The Calculation and Grouping of Financial Rational Indicators
Jonas Mackevičius
Vilniaus universiteto Ekonomikos fakulteto Apskaitos ir audito katedra
Published 2006-12-01

How to Cite

Mackevičius J. (2006) “The Calculation and Grouping of Financial Rational Indicators”, Ekonomika, 75, pp. 20–33. doi: 10.15388/Ekon.2006.17579.


Financial rational indicator is the relation of two or more absolute indicators. Rational indicator retrieved from comparing two or more absolute indicators. Financial rational indicator is much more informative than absolute one, it enables the person to evaluate the research object at a different angles.
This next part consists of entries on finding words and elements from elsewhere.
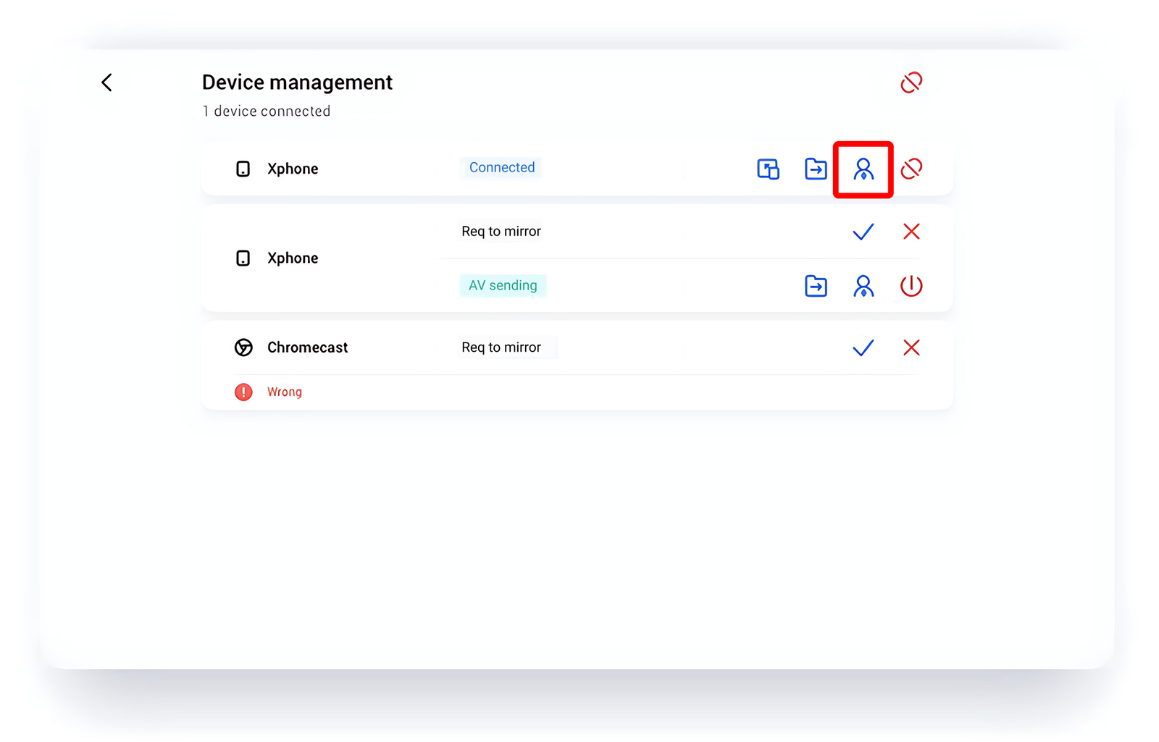Click the AV sending status badge
Image resolution: width=1159 pixels, height=742 pixels.
pos(503,286)
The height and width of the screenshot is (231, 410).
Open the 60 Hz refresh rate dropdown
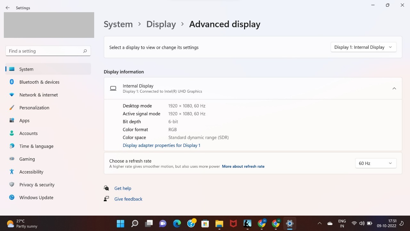click(375, 163)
Financial rational indicators are most important when compared with: 1) the firm’s last period indicators, 2) with forecasted parameter indicators, 3) with other companies in the same business field, 4) with the indicators of main market competitors, 5) with aggregated country economy indicators.

When analyzing financial rational indicators it is important to be sure that indicators reliability depends on the actual information, which has been used to calculate them. That is why before calculating and analyzing financial indicators you have to check all the financial reports carefully and thoroughly (profit (loss), balance sheet, own capital changes, cash flow and explanatory notes), also to make sure that forms of reports indicators are coordinated with one another.

Since at lot of financial rational indicators can be calculated from financial reporting, thus necessary to systematize them, and integrate them in to certain groups. Indicator integration into homogeneous groups can ease analyst’s and audit tasks, it is also beneficial for information users to select the more suitable indicators and opt for better operational and perspective indicators in decision making.

After performing financial rational indicator integration in foreign authors works the conclusions could be made:

1. Names of financial rational indicators groups differ. Most commonly used are liquidity and profitability indicators groups.

2. Sequence of financial rational indicators groups positioning differs. Some authors start analyzing financial indicators from liquidity, some from profitability, and other from risk, etc.

3. The number of financial rational indicators groups also differs. Some authors distinguish two groups, some five or six.

4. The number of financial rational indicators in the actual group also differs. For example some authors assign three, four, some twelve or even fourteen indicators to profitability indicator groups. The reasons for financial rational indicator groups, and indicator name differences could be explained:

1) In different countries financial reporting forms vary, some balance sheet, profit (loss), cash flow statements clauses are named differently;

2) Authors usually analyze the particular economics field financial reports, specific financial indicators reflect that particular field’s work characteristics.

3) In some English speaking countries some indicator names were historically developed, that was the cause of the main name differences.

4) Author’s professional competence and their representation of particular sciences: Accounting, Finance, Management, Statistics, Financial Analysis etc.

5) Financial rational indicators are intended for different groups and users: investors require information which would differ from the information required by the suppliers, banks and other users or institutions.

Foreign authors financial rational indicators classification into groups and their actual naming and calculation methods had an impact on Lithuanian authors and still has up to this day. Different number of financial rational indicators groups is distinguished and named differently by Lithuanian authors, this causes a great confusion to different information users, firstly students, lecturers, accountants, auditors, finance analysts.

In order to satisfy need for general information about customer business activities, it is recommended to separate financial rational indicators into three groups: indicators that evaluate enterprise’s financial position, measure performance results and cash flows.